_Dataset records_:
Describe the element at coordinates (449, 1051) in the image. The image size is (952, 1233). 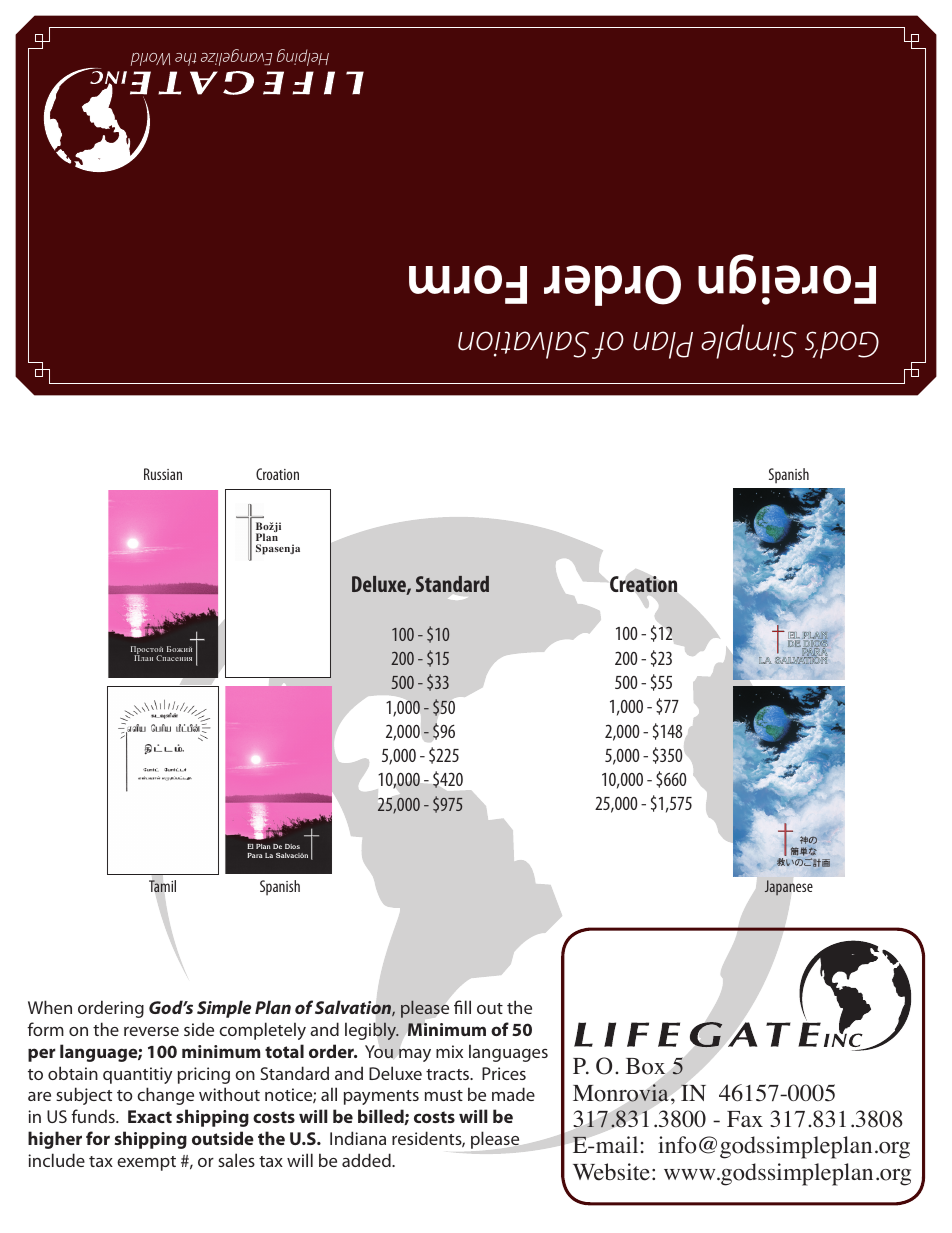
I see `mix` at that location.
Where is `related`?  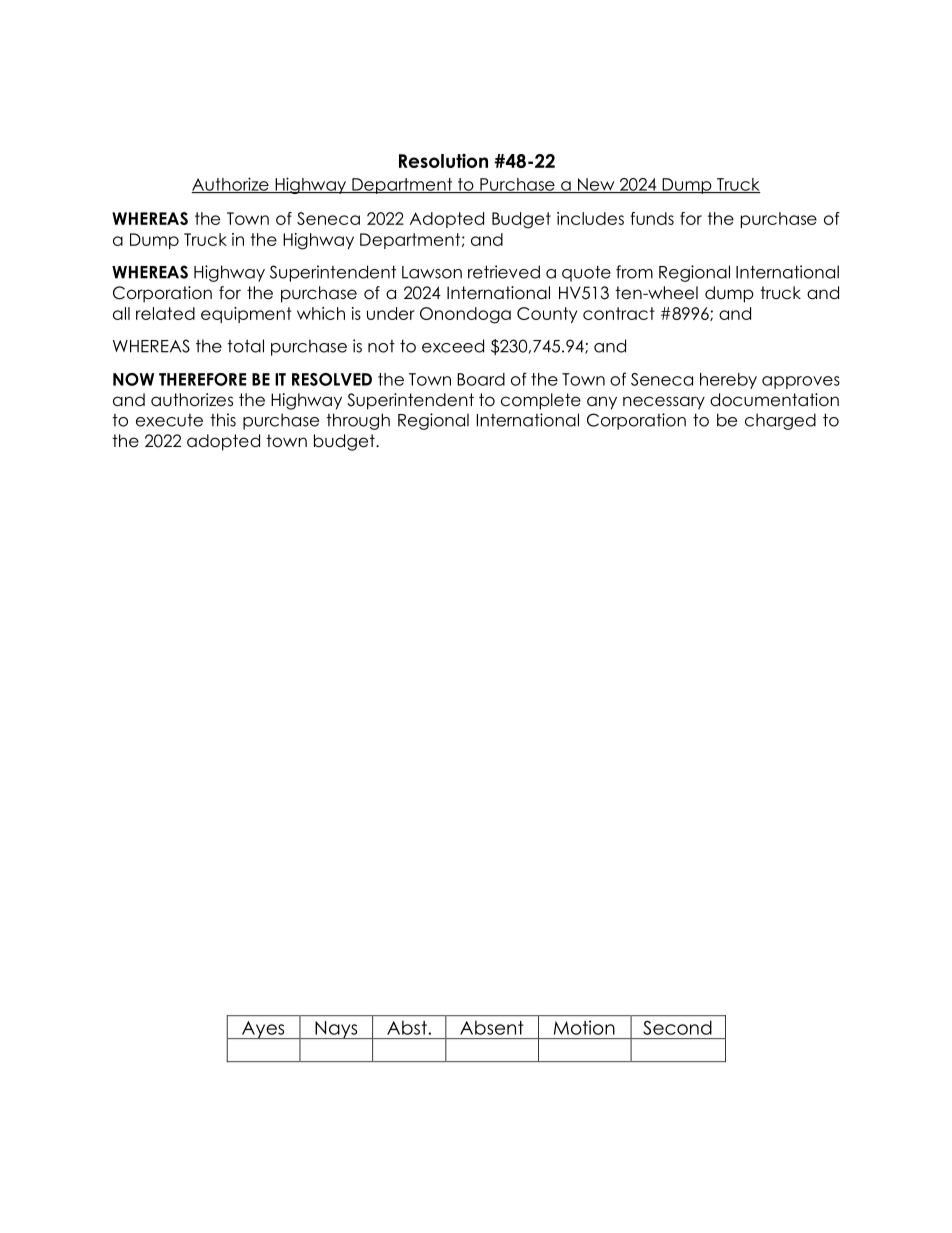
related is located at coordinates (165, 313).
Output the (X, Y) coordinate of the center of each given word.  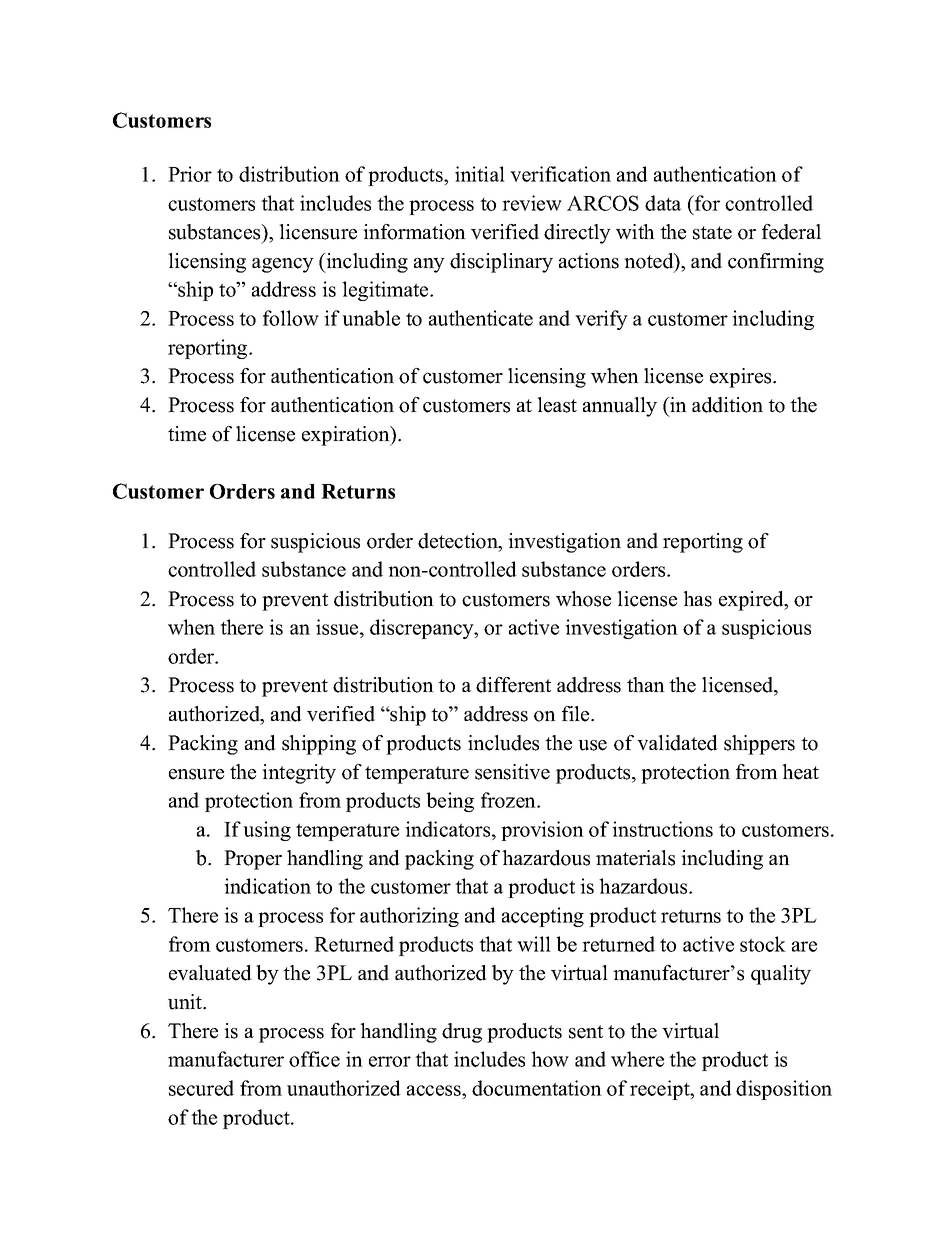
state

_Your task_:
Copy out all of the material above word for word, but leave out the pictures.

_Exercise answer_:
Describe the element at coordinates (449, 1051) in the image. The image size is (952, 1233). 
I see `mix` at that location.
Where is `related`?  
related is located at coordinates (165, 313).
Output the (X, Y) coordinate of the center of each given word.  
state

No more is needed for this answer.